Итак, дамы и господа, вы знаете, что произошло в центральной тюрьме, где содержались террористы, освобождения которых добивались лица, захватившие посольство. Самоубийство заключенных создало, как вы сами понимаете, качественно новую ситуацию. В настоящее время представитель министерства иностранных дел ведет переговоры с террористами. По их окончании правительство проинформирует Большой кризисный штаб, который примет какое-то решение. Нашей главной задачей было и остается избежать дальнейшего бессмысленного кровопролития, сохранить жизнь людям, оказавшимся во власти вооруженных фанатиков.

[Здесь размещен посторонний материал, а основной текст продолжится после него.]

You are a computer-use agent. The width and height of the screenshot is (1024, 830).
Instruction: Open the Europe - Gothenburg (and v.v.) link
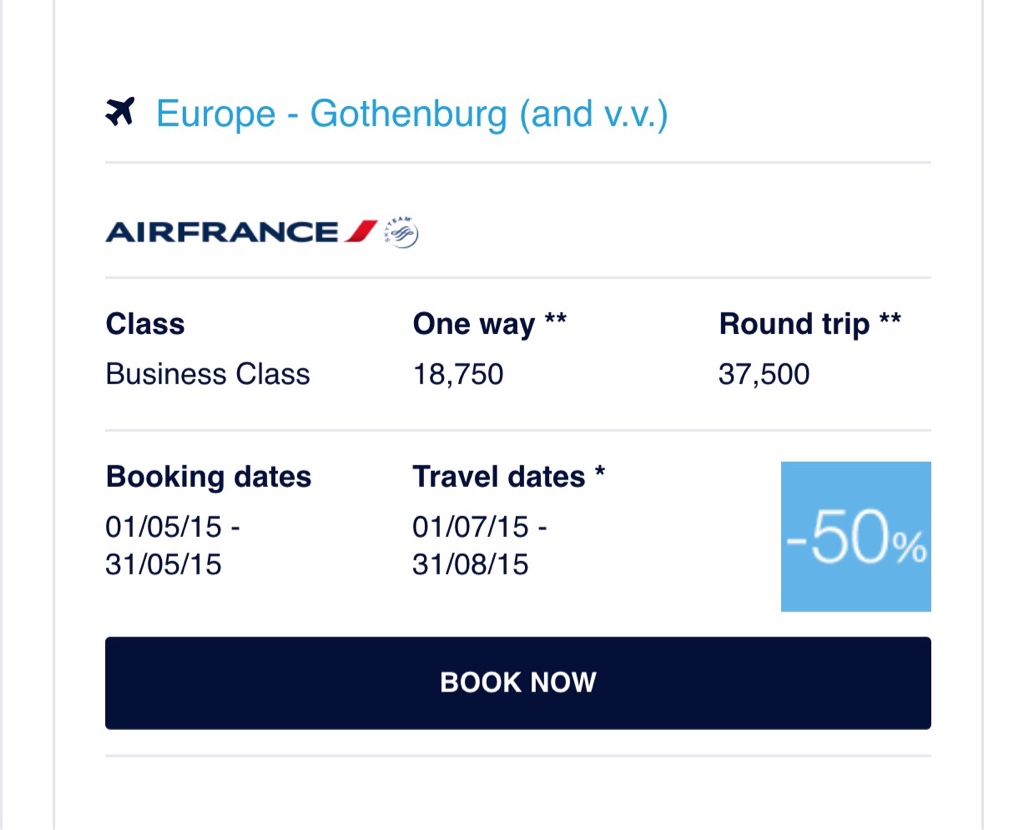411,114
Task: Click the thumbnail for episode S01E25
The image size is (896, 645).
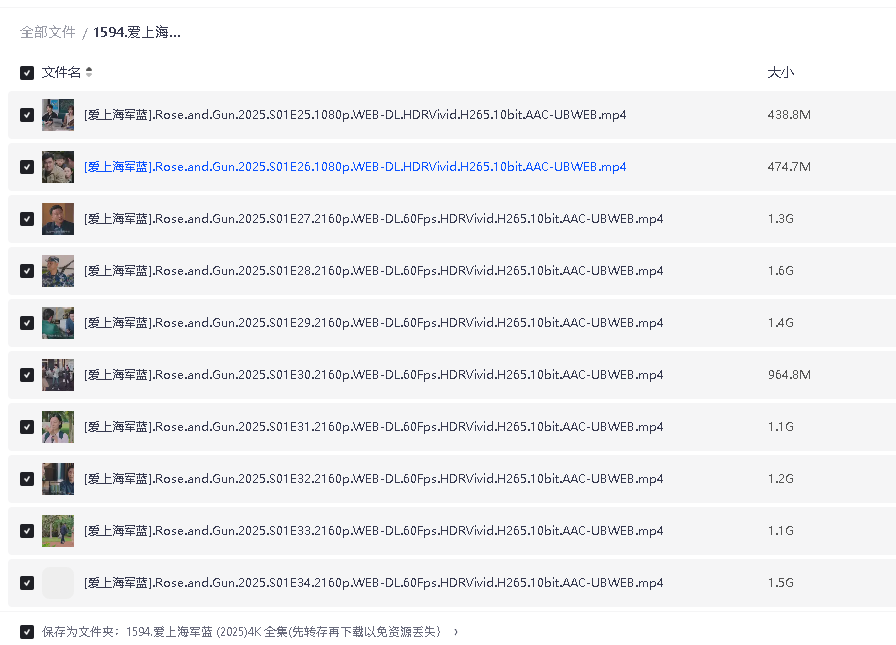Action: (x=58, y=114)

Какие это будут меры, дамы и господа, этого, естественно, сейчас не может сказать никто. Единственное, что я твердо могу пообещать вам, — это незамедлительно проинформировать представителей прессы, как только появятся хотя бы какие-то новости. А сейчас я благодарю всех за внимание.
Выкрики из зала:
— Ответьте хотя бы на один вопрос! Рассматривает ли правительство возможность применения силы для освобождения заложников?

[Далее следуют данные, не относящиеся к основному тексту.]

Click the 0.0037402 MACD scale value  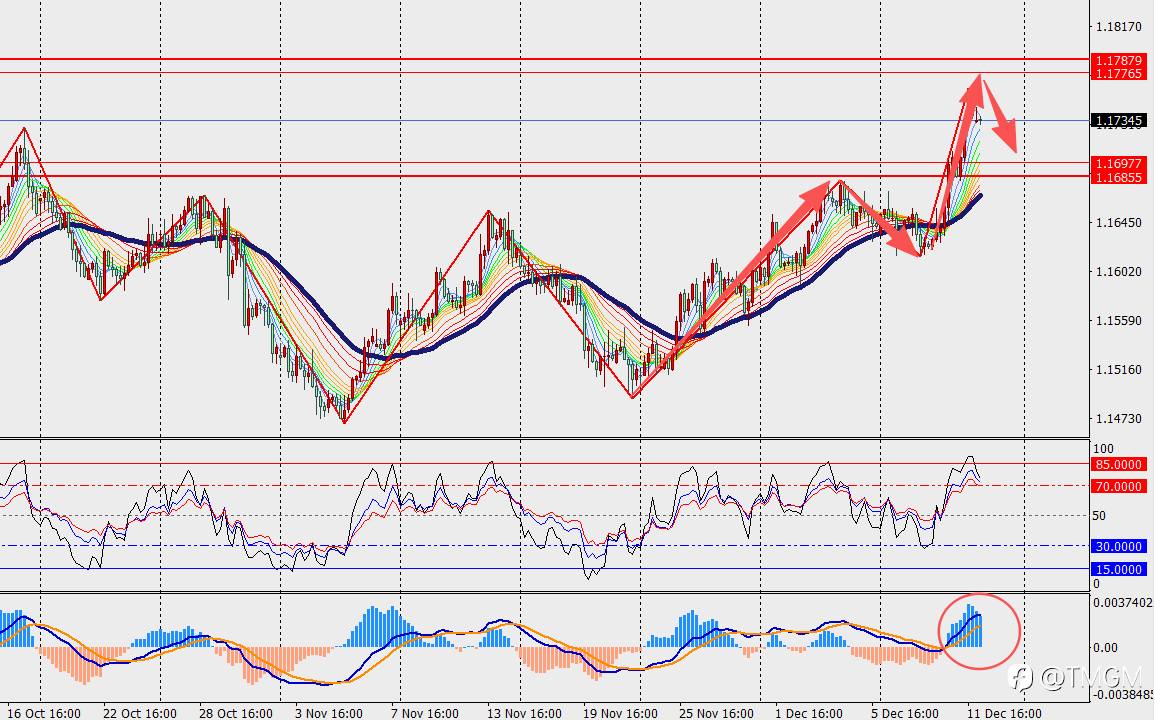click(1123, 603)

Представитель правительства:
— Еще раз убедительно прошу понять, что любая утечка информации может только повредить заложникам. Уверен, что их безопасность имеет приоритет даже перед законным правом прессы на информацию. Все, дамы и господа! Все!

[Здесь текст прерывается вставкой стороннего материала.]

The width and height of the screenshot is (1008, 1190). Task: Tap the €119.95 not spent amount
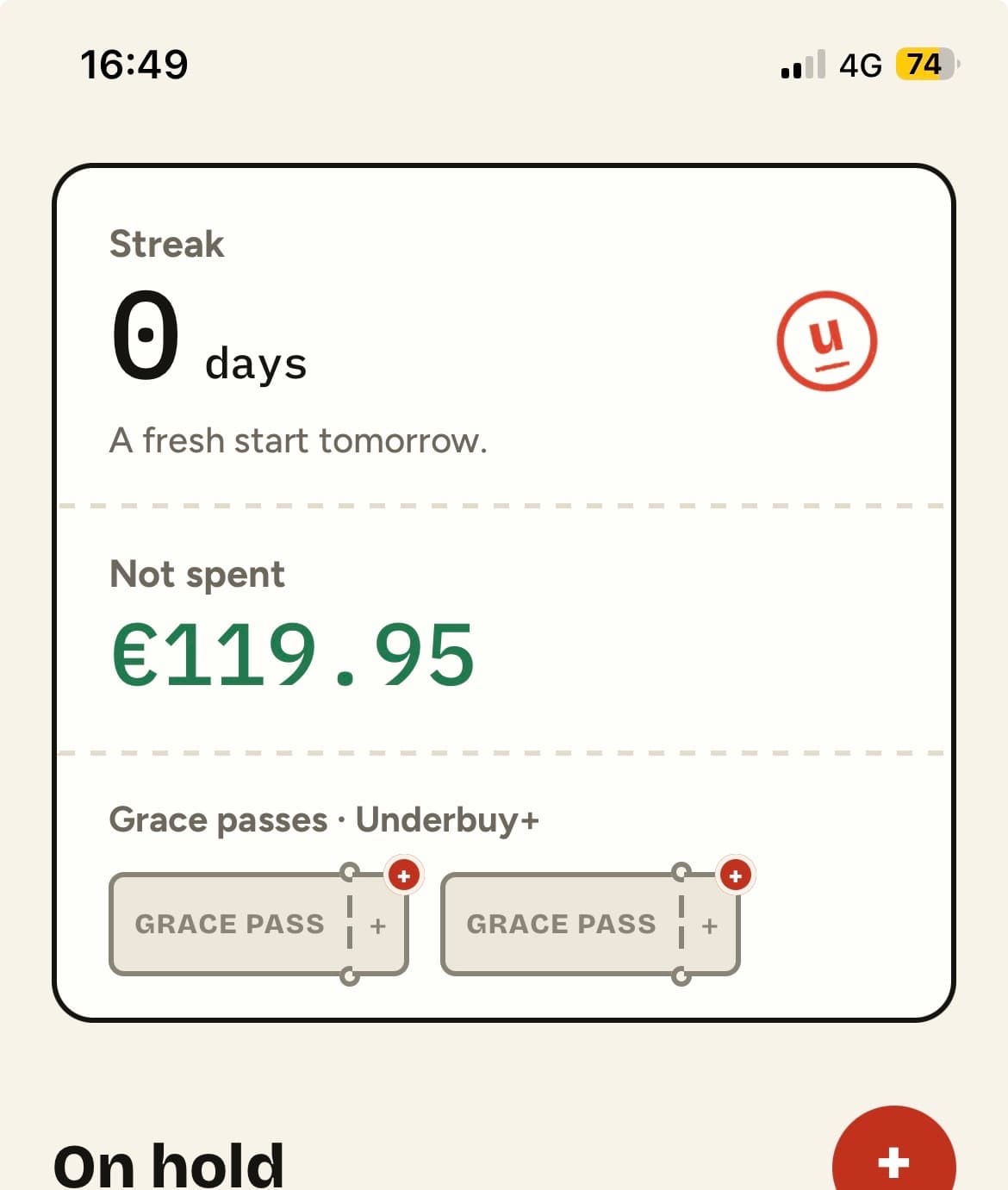[293, 655]
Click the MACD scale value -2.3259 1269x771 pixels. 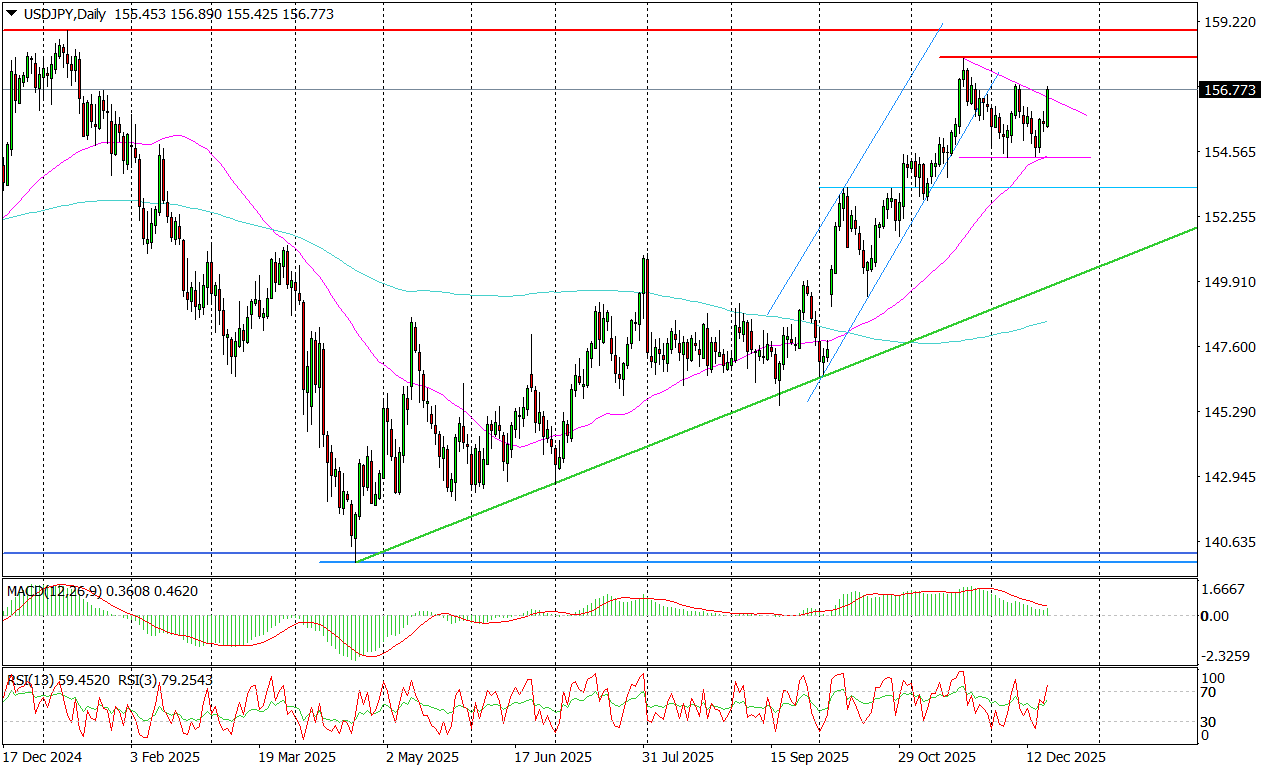(x=1224, y=656)
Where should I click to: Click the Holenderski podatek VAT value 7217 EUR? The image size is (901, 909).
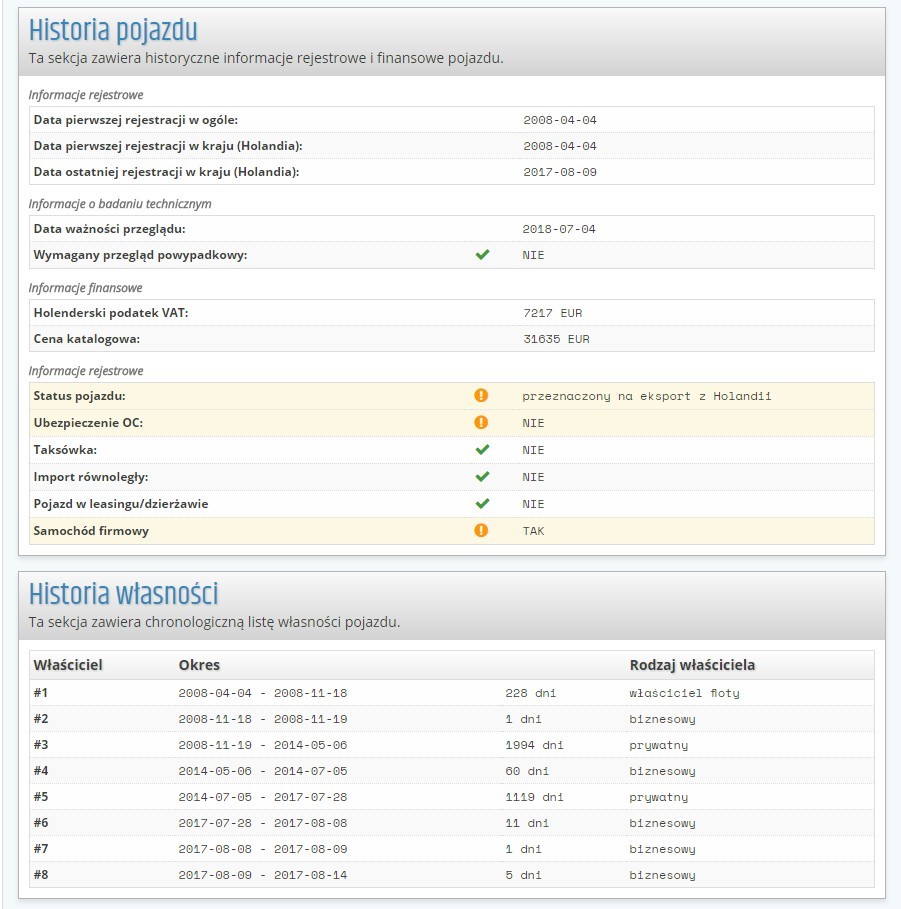coord(552,313)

Проталкиваясь через толпу обступивших его журналистов, представитель правительства скрылся в спасительную дверь. Туда уж газетчикам хода нет, там начинается святая святых — правительственные кабинеты.
— Все, — сказал Мулат. Остальные продолжали смотреть на экран телевизора, словно ожидая, что диктор в последнюю минуту сообщит что-то еще, оставит хоть какую-то надежду. Но тот, зачитав сообщение о коллективом самоубийстве в центральной тюрьме (были показаны снимки всех четырех заключенных, причем о девушке было сказано, что, хотя она и жива, шансы на то, что она перенесет сильную потерю крови, невелики), перешел к заседанию Большого кризисного штаба, а затем и к другим событиям дня.
— Все понятно, — повторил Мулат, — их убили.
— Ясное дело, — подтвердил Щербатый.
Малахольный смотрел поочередно на всех, и больше всего на Мулата, ожидая, что они решат. Его ладони снова вспотели. Теперь, конечно, нечего и думать о том, что удастся вырваться из этой западни. Что с ними будет? Можно, конечно, уйти несолоно хлебавши, при условии, что правительство согласится всех их выпустить в обмен на жизнь пленников. Смешно и жалко они будут выглядеть, если уйдут ни с чем, это понимал и Малахольный, но, с другой стороны, что еще остается делать в такой ситуации? Не пропадать же всем?